Above her stool, a canvas is segmented, a grid of fine print pages, painted over in scrapes of white and red, and roughly retraced in black.

Gaëtane: Il y a en France, il y a un livre des médicaments qui s’appelle le Vidal. Et ça c’est des papiers du Vidal qui des papiers très fins avec toutes les médicaments, à quoi ils servent et tout. Et moi, j’avais envie de peindre là dessus.

Gaëtane: In France, there is a book of medicines called the Vidal. And these are Vidal papers, very thin papers with all the medicines, what they are for and everything. And I wanted to paint on that.

Alicia: Pourquoi ? C’est un livre de médicaments ?

Alicia: Why? Is it a medicine book?

Gaëtane: Oui, c’est pour les docteurs, pour dire à quoi… Comment prescrire ce médicament, quelles sont les contre indications, quelles sont les indications, la dose, tout ça.

Gaëtane: Yes, it’s for doctors, to tell what… How to prescribe this medicine, what are the contraindications, what are the indications, the dose, all that.

Alicia: Alors, qu’est ce que t’as inspiré ?
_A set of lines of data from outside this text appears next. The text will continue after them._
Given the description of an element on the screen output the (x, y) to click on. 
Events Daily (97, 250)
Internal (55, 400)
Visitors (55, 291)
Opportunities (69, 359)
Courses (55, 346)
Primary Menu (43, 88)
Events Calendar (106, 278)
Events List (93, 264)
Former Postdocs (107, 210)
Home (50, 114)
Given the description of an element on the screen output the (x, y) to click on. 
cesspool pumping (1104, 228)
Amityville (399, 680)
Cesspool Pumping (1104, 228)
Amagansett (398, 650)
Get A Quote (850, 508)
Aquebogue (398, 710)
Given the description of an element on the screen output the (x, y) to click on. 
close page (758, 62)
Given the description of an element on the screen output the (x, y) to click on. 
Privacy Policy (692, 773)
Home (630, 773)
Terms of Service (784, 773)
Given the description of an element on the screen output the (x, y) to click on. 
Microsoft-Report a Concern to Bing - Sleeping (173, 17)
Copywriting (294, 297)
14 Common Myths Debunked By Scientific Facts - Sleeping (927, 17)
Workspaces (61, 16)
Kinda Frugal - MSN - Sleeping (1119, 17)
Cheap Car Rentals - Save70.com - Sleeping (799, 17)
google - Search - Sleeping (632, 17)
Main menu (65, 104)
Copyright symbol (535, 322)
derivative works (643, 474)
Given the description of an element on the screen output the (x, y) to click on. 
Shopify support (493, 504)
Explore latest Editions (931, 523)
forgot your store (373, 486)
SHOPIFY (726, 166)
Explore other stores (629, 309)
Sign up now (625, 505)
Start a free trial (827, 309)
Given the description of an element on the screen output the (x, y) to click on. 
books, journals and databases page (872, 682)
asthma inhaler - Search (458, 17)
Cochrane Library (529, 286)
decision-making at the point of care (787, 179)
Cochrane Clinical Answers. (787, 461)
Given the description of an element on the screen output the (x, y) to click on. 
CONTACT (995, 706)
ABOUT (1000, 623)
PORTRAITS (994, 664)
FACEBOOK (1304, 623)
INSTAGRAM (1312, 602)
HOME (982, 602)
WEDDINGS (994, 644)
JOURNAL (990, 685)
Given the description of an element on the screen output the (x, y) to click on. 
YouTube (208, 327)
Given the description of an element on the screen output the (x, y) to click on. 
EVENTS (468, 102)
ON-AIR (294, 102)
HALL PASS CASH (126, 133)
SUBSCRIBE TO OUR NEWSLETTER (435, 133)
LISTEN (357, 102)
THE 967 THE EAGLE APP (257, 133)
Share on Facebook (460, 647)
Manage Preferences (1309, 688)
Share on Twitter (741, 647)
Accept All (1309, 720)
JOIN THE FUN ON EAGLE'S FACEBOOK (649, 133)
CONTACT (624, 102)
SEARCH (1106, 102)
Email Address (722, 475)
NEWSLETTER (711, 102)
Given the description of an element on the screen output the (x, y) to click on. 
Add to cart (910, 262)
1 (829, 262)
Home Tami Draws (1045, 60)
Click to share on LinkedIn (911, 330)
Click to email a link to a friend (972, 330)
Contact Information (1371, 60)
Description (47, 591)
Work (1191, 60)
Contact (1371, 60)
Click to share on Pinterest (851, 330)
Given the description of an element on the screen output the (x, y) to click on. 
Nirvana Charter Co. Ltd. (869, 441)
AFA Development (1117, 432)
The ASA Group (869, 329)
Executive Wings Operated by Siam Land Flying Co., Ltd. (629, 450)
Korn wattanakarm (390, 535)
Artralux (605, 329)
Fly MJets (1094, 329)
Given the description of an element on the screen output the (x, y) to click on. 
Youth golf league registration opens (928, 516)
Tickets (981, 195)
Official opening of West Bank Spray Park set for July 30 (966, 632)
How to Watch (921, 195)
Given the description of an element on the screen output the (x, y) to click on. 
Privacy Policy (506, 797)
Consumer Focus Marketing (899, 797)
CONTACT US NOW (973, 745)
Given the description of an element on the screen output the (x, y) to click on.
Alicia: So what inspired you?

Gaëtane: Eh bien, je trouve que c’est bien de mélanger l’art avec la médecine. Ça m’a. Cette idée là m’a plu et d’ailleurs c’est un très bon papier.

Gaëtane: Well, I think it’s good to mix art with medicine. It has. I liked this idea and besides it’s a very good paper.

Excusez moi.

Excuse me.

FR EN

letter from Gaëtane to Gran, expressing frustration at the challenges of making a living, asking again for money to buy a farm, this time near Cache Creek.  Asking for an allowance, and for Nell to forward her things from Chestnut Lodge.
Gaëtane to Gran 4

Gaëtane sketched a cat and a unicorn at the top of a letter to my great-grandmother. She wrote: You see, I want to paint and make and create things. The only job that I would get pleasure doing and which is within my means is that.

On my last day at the Mas, I skim ants and flies off the surface of the pool. I crouch in the water and scoop up the tiny snails that drift in the shallows. Temis steals my towel from the arm of the cracked lawn chair. Oleander blossoms litter the grass. I am sometimes overwhelmed by the smells of this place; everything is damp and fertile.

Back in the kitchen, Hélène tucks a chocolate wafer into my backpack, and a leftover curried chicken sandwich from lunch. I stumble through thanks, promise to return, apologize that I don’t have the words for what I want to tell them.

Put that in your story, Gaëtane says, about something else, I don’t remember what.

Où partent les mots que je n’ai jamais dits, ceux que je ne trouve pour respirer, pour paraître

de constitution commune, non lentement imbécile, plate sur une terre mangée de cuillères?

Where do the words I never said go, those I can’t find to breathe, to appear
of common constitution, not slowly imbecile, flat on a land eaten by spoons?